An example of Grid.ai running Ray in the model. The examples will show how to:
- Get started with Development Setup
- Unit test by running experiment locally
- Run on Grid.ai Cloud with zero code modification
- Advanced Dockerfile usage on Grid.ai
- Use Grid.ai when the model is not on GitHub
- Troubleshooting Tips
- Setup development environment
# Grid.ai minimum is python=3.8
conda create --name ray python=3.8
conda activate ray
# Python modules required
cat >requirements.txt <<EOF
ray
ray[tune]
ray[default]
pandas
tabulate
tensorboardX
EOF
# Install Python modules for the experiment
pip install --ignore-requires-python -v -r requirements.txt
# Install Python modules for the Grid
pip install lightning-grid --upgrade
python ray-tune-quickstart.py
- Login into Grid.ai
grid login
grid run ray-tune-quickstart.py
Use Grid.ai with GitHub and Dockerfile examples by using customized container with --dockerfile gridray.dockerfile flag.
- Run using manually specifying the Dockerfile. Use CLI below.

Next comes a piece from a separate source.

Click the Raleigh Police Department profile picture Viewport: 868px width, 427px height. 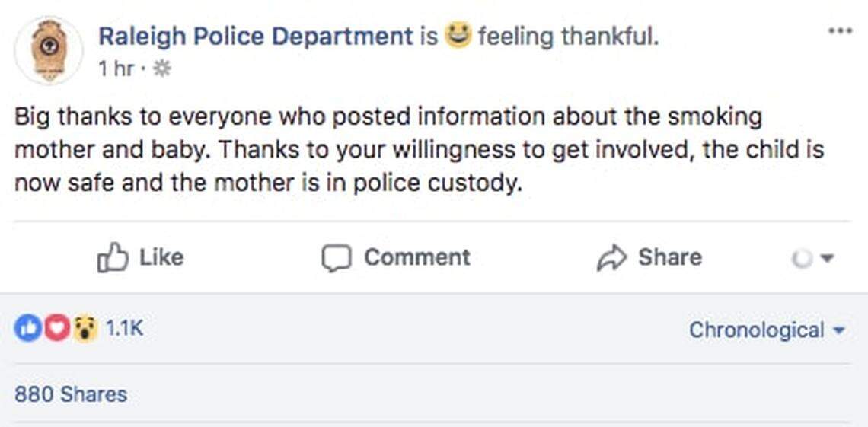point(49,49)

grid run --dockerfile gridray.dockerfile --name ray-dk-$(date '+%m%d-%H%M%S') ray-tune-quickstart.py
- Use spot instance and override Run name with
ray-MMDD-HHMMSS
for easier search later. Use CLI below.
grid run --dockerfile gridray.dockerfile --use_spot --name ray-sp-dk-$(date '+%m%d-%H%M%S') ray-tune-quickstart.py
Using --localdir
does not allow the Grid.ai cloning feature.
- Let Grid.ai build the container
grid run --name ray-local-$(date '+%m%d-%H%M%S') --localdir ray-tune-quickstart.py
- Use the container specification
grid run --dockerfile gridray.dockerfile --use_spot --name ray-sp-dk-lc-$(date '+%m%d-%H%M%S') --localdir ray-tune-quickstart.py
- Review
grid history
grid history | grep -e Run -e ray -e $(date '+%Y-%m-%d')
┃ Run ┃ Created At ┃ Experiments ┃ Failed ┃ Stopped ┃ Completed ┃
│ ray-sp-dk-lc-0720-105956 │ 2021-07-20 15:00:09+0000 │ 1 │ 0 │ 0 │ 1 │
│ ray-local-0720-105916 │ 2021-07-20 14:59:30+0000 │ 1 │ 0 │ 0 │ 1 │
│ ray-sp-dk-0720-105713 │ 2021-07-20 14:57:25+0000 │ 1 │ 0 │ 0 │ 1 │
│ ray-dk-0720-105640 │ 2021-07-20 14:56:53+0000 │ 1 │ 0 │ 0 │ 1 │
│ fervent-tamarin-146 │ 2021-07-20 14:55:39+0000 │ 1 │ 0 │ 0 │ 1 │
- Review
grid status
for run in $(grid history | grep -e Run -e ray -e $(date '+%Y-%m-%d') | awk -F'│' '{print $2}'); do
echo $run
grid status $run
done
ray-sp-dk-lc-0720-105956
┏━━━━━━━━━━━━━━━━━━━━━━━━━━━━━━━┳━━━━━━━━━━━━━━━━━━━━━━━━━┳━━━━━━━━━━━┳━━━━━━━━━━━━━┓
┃ Experiment ┃ Command ┃ Status ┃ Duration ┃
┡━━━━━━━━━━━━━━━━━━━━━━━━━━━━━━━╇━━━━━━━━━━━━━━━━━━━━━━━━━╇━━━━━━━━━━━╇━━━━━━━━━━━━━┩
│ ray-sp-dk-lc-0720-105956-exp0 │ ray-tune-quickstart.py] │ succeeded │ 0d-00:01:28 │
└───────────────────────────────┴─────────────────────────┴───────────┴─────────────┘